▶ [Set exercise]:
Arrange the material from the line containing "Viewport: 1920px width, 1080px height." up to and including the line containing "pyautogui.click(x=183, y=406)" as a numbered list, omitting any blank lines and leaving the pictures out of your answer.

▶ [Record excerpts]:
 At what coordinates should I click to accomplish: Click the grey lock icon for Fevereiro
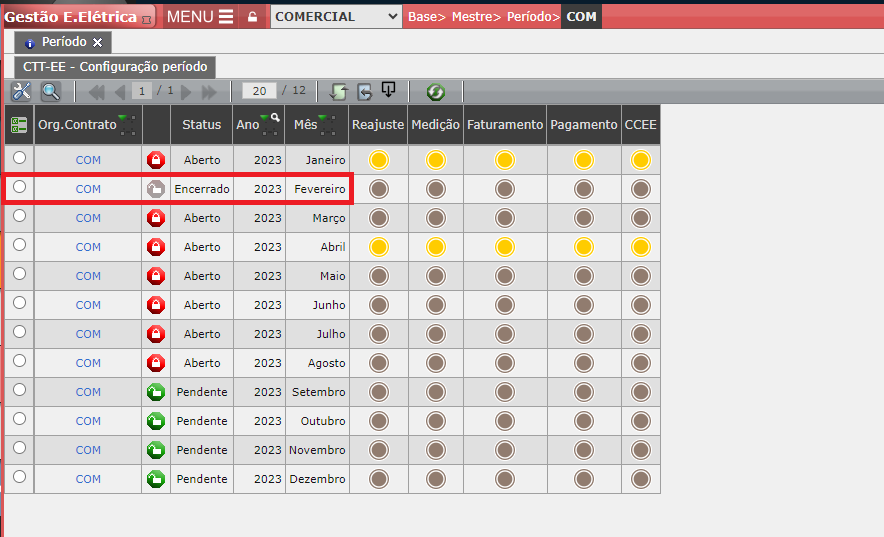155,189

==

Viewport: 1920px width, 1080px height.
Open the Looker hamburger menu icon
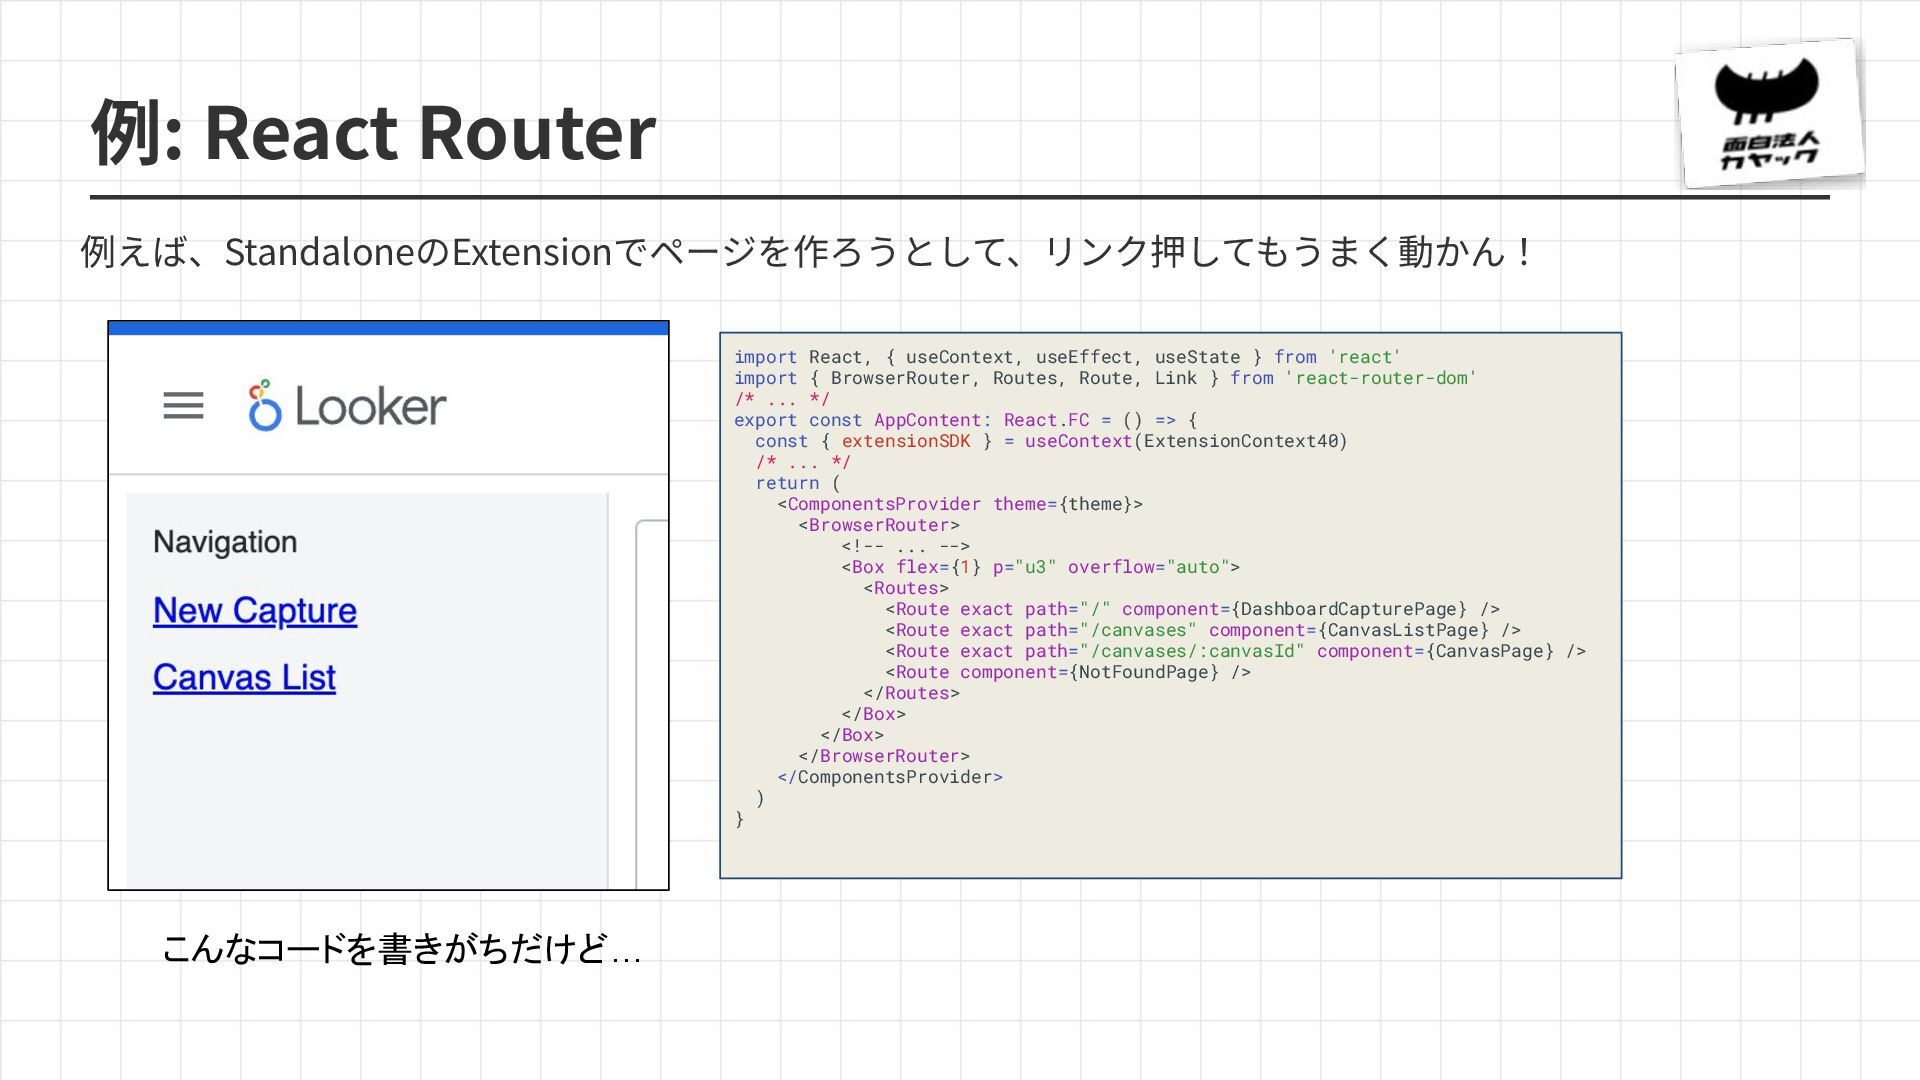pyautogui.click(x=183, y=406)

---

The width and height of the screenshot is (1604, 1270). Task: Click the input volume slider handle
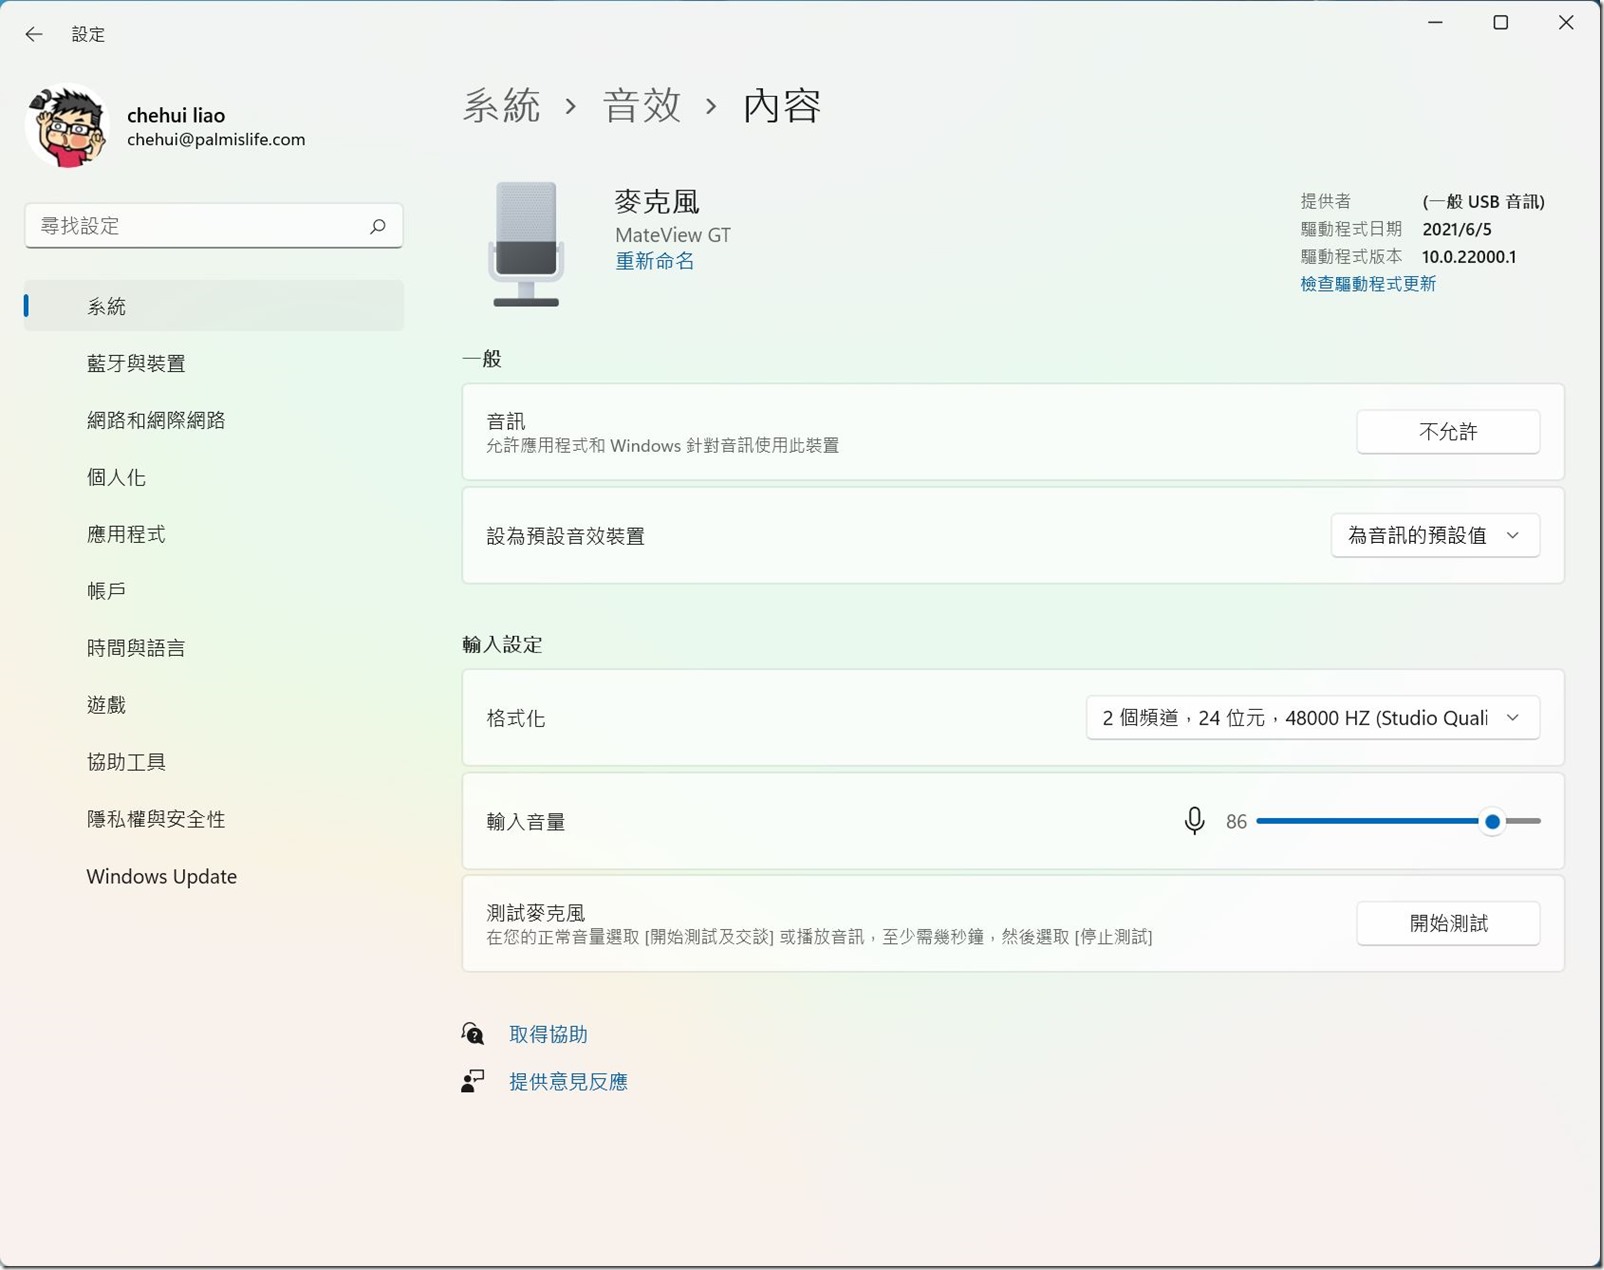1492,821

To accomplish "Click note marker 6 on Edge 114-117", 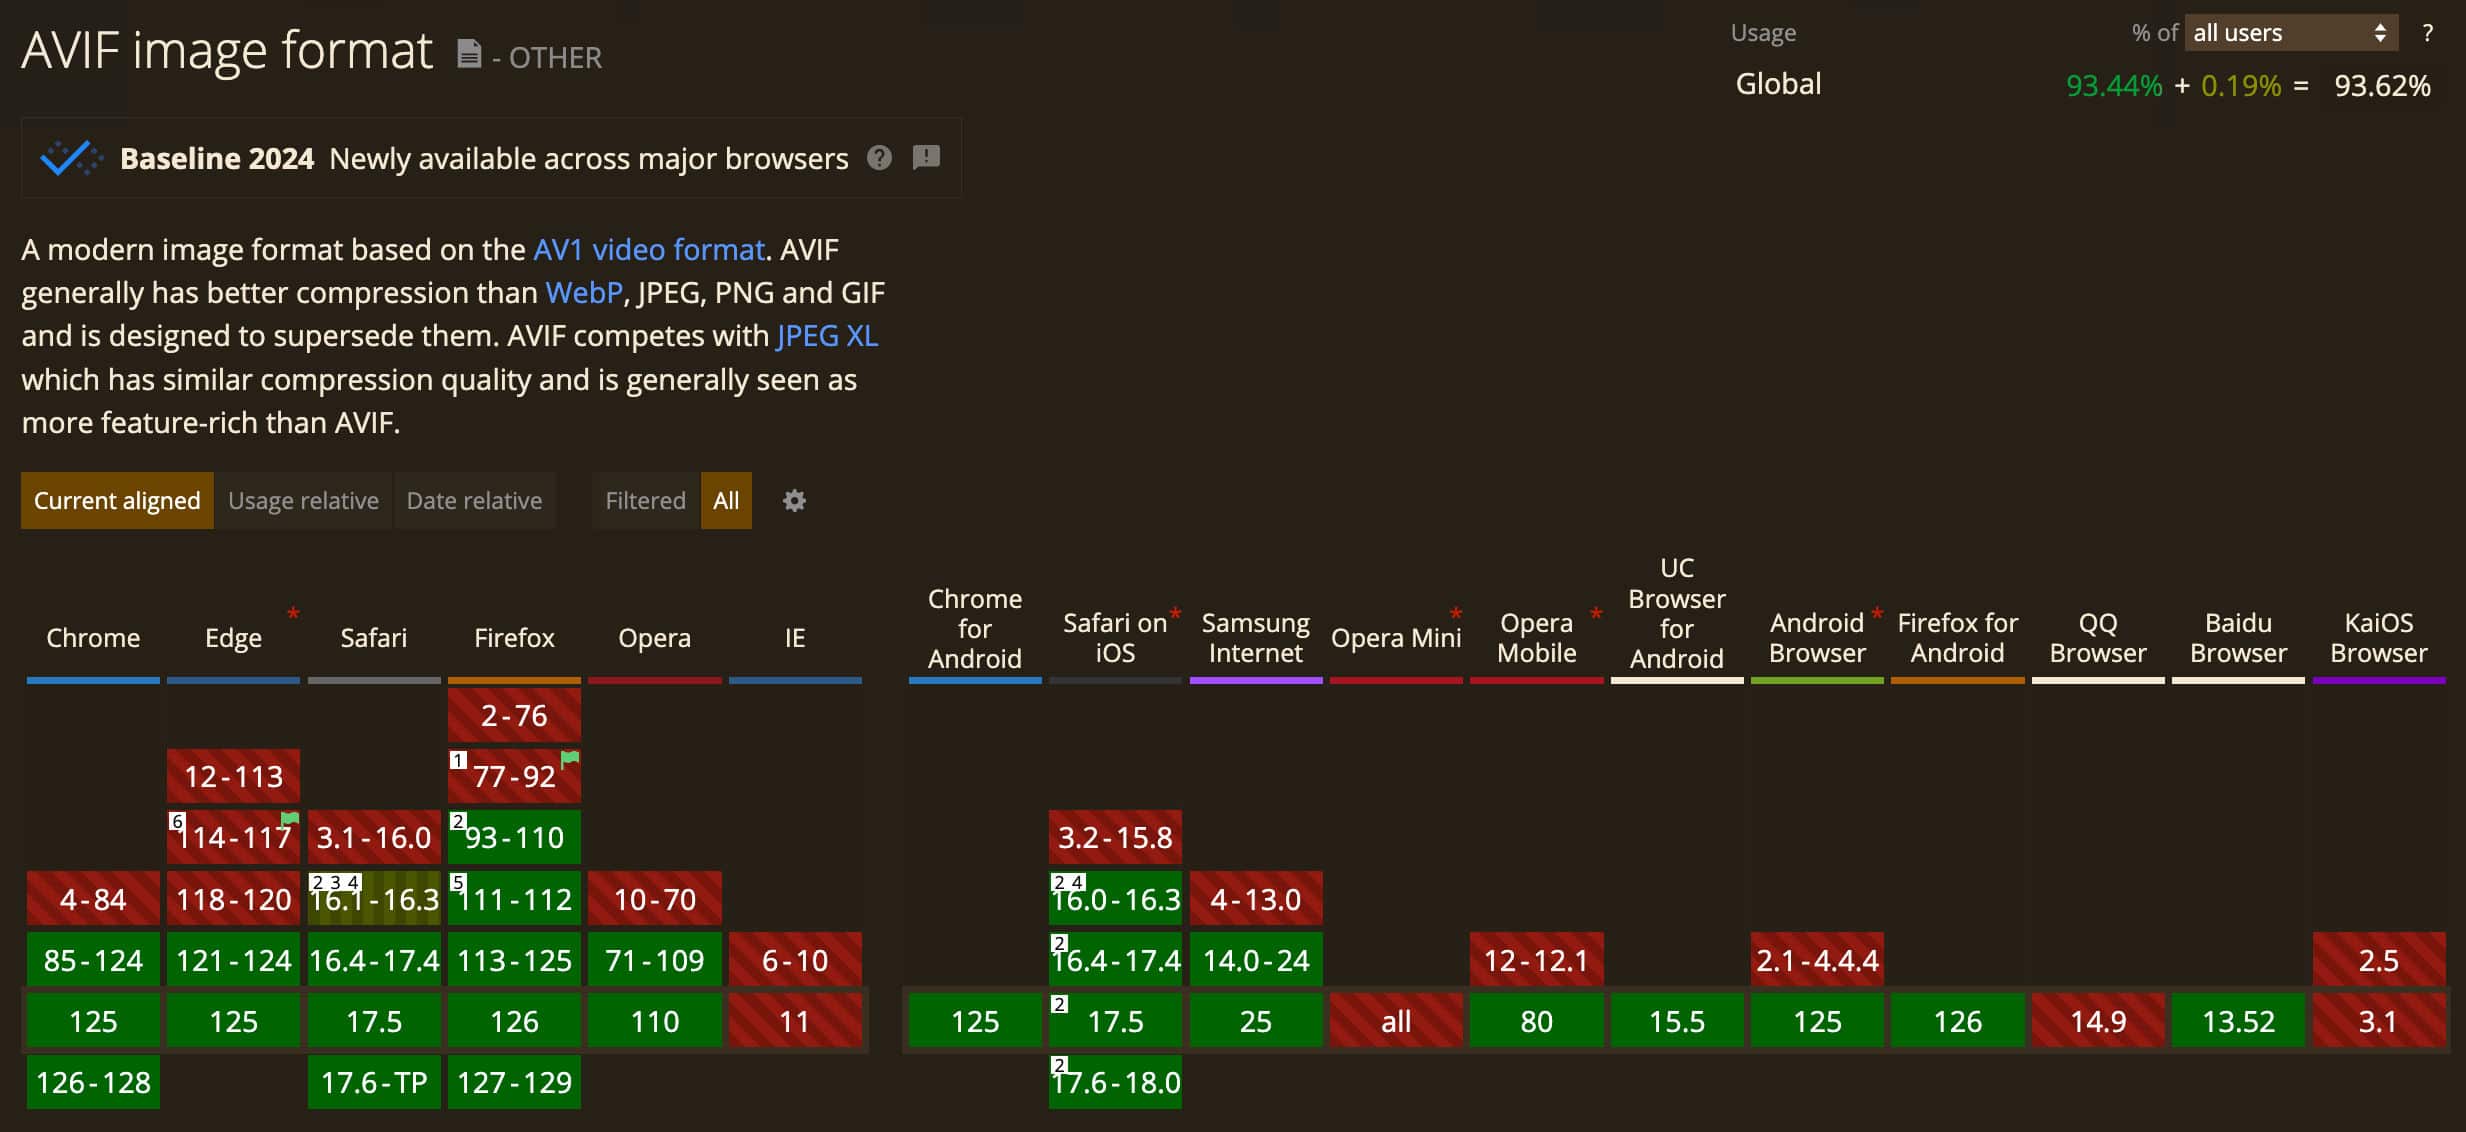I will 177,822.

▶ [Solution for this exercise]:
1. Viewport: 1920px width, 1080px height.
2. Open the Looker hamburger menu icon
3. pyautogui.click(x=183, y=406)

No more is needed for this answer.